Goals
(a) Which percentage figures appear in the mailing-list post about introducing a new proof of work?
(b) Quote the part of the mailing-list post about introducing a new proof of work that opens with the words containing "Devrandom [ARCHIVE] on" and closes with "Some quick thoughts...".
(c) In the mailing-list post about introducing a new proof of work, what name does Peter Todd say he would give the proposal instead of a soft-fork?

Document section
━━━

Devrandom [ARCHIVE] on Nostr: š Original date posted:2017-11-06 š Original message:Hi Peter, thank you for ...
š
Original date posted:2017-11-06
š Original message:Hi Peter, thank you for the review. See below
On Mon, Nov 6, 2017 at 11:50 AM Peter Todd <pete at petertodd.org> wrote:
> On Wed, Nov 01, 2017 at 05:48:27AM +0000, Devrandom via bitcoin-dev wrote:
>
> Some quick thoughts...
>
> > Hi all,
> >
> > Feedback is welcome on the draft below. In particular, I want to see if
> > there is interest in further development of the idea and also interested
> in
> > any attack vectors or undesirable dynamics.
> >
> > (Formatted version available here:
> > https://github.com/devrandom/btc-papers/blob/master/aux-pow.md )
> >
> > # Soft-fork Introduction of a New POW
>
> First of all, I don't think you can really call this a soft-fork; I'd call
> it a
> "pseudo-soft-fork"
>
> My reasoning being that after implementation, a chain with less total work
> than
> the main chain - but more total SHA256^2 work than the main chain - might
> be
> followed by non-supporting clients. It's got some properties of a
> soft-fork,
> but it's security model is definitely different.
>
The interesting thing is that the cost of attack varies smoothly as you
vary the POW weights.
To attack non-upgraded nodes, you still have to "51%" the original POW.
The reward going to that POW will vary smoothly between 1.0 * block_reward
and whatever
target value (e.g. 0.5 * block_reward) and the difficulty of attack will
tend to be proportional to that.
In a real hard-fork, your software just breaks at the fork point. In this
case, it's just the non-upgraded
node security level declining from 100% to 50% over a long period of time.
I envision the transition of POW weights will be over 1-3 years, which
leaves plenty of time to
upgrade after the fork activates.

━━━

Record set
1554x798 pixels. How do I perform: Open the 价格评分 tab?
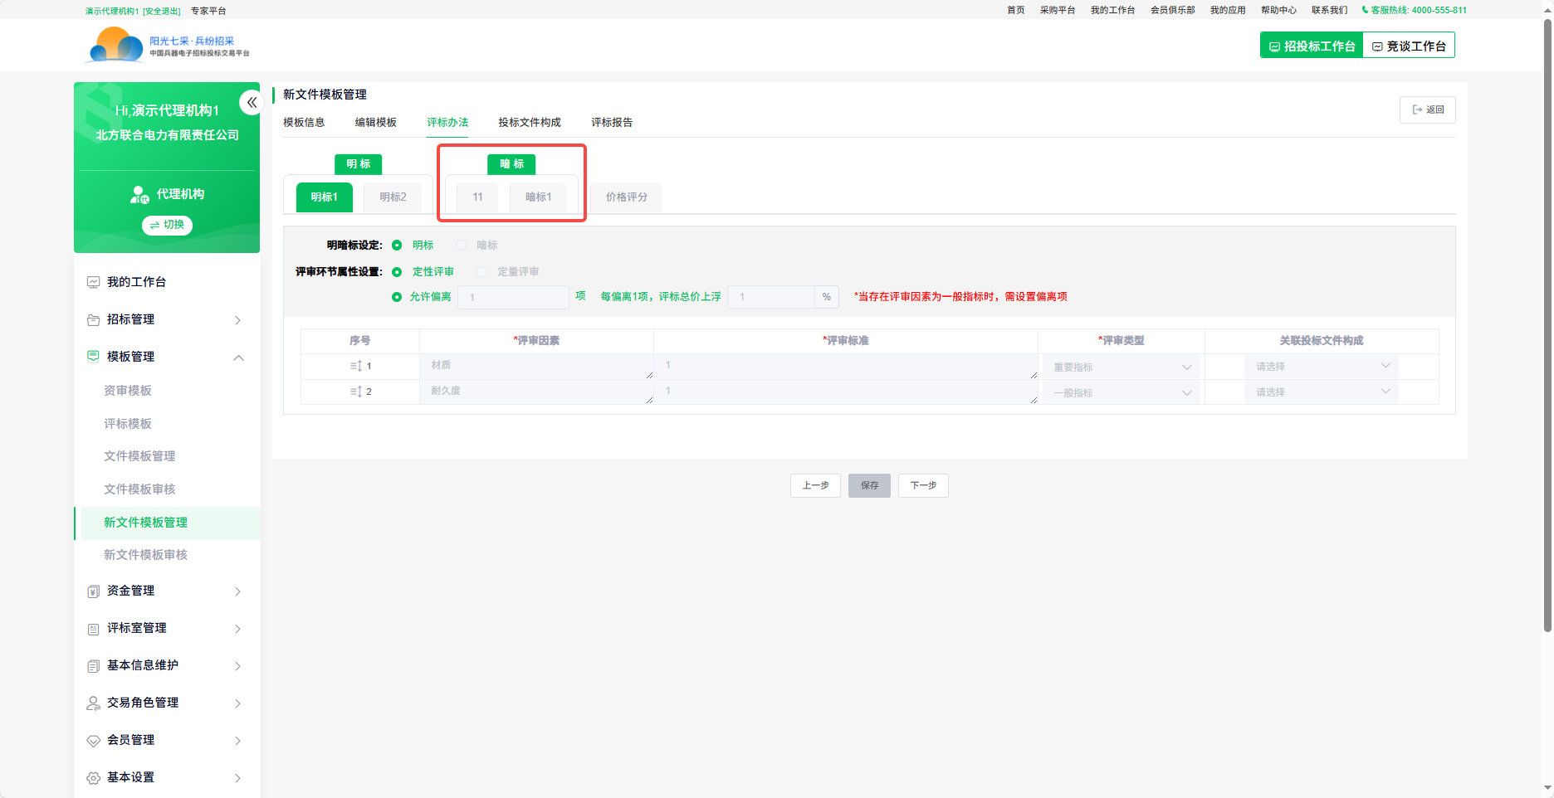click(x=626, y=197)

━━━

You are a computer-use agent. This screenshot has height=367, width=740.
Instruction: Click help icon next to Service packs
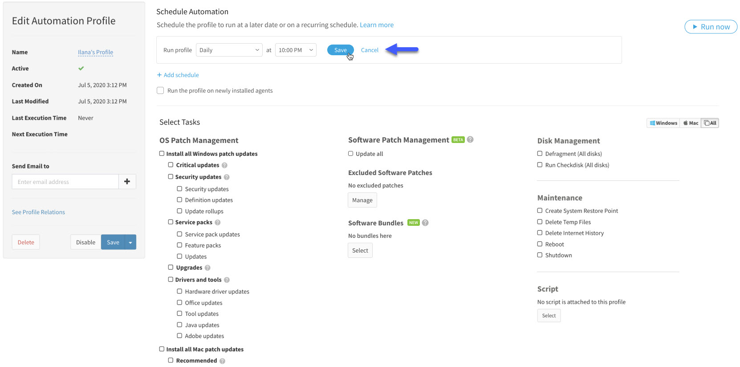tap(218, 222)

━━━

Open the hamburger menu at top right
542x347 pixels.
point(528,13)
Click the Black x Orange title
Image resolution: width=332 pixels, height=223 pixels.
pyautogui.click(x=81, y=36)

━━━

Answers for the tasks
(a) 51%, 100%, 50%

(b)
Devrandom [ARCHIVE] on Nostr: š Original date posted:2017-11-06 š Original message:Hi Peter, thank you for ...
š
Original date posted:2017-11-06
š Original message:Hi Peter, thank you for the review. See below
On Mon, Nov 6, 2017 at 11:50 AM Peter Todd <pete at petertodd.org> wrote:
> On Wed, Nov 01, 2017 at 05:48:27AM +0000, Devrandom via bitcoin-dev wrote:
>
> Some quick thoughts...

(c) "pseudo-soft-fork"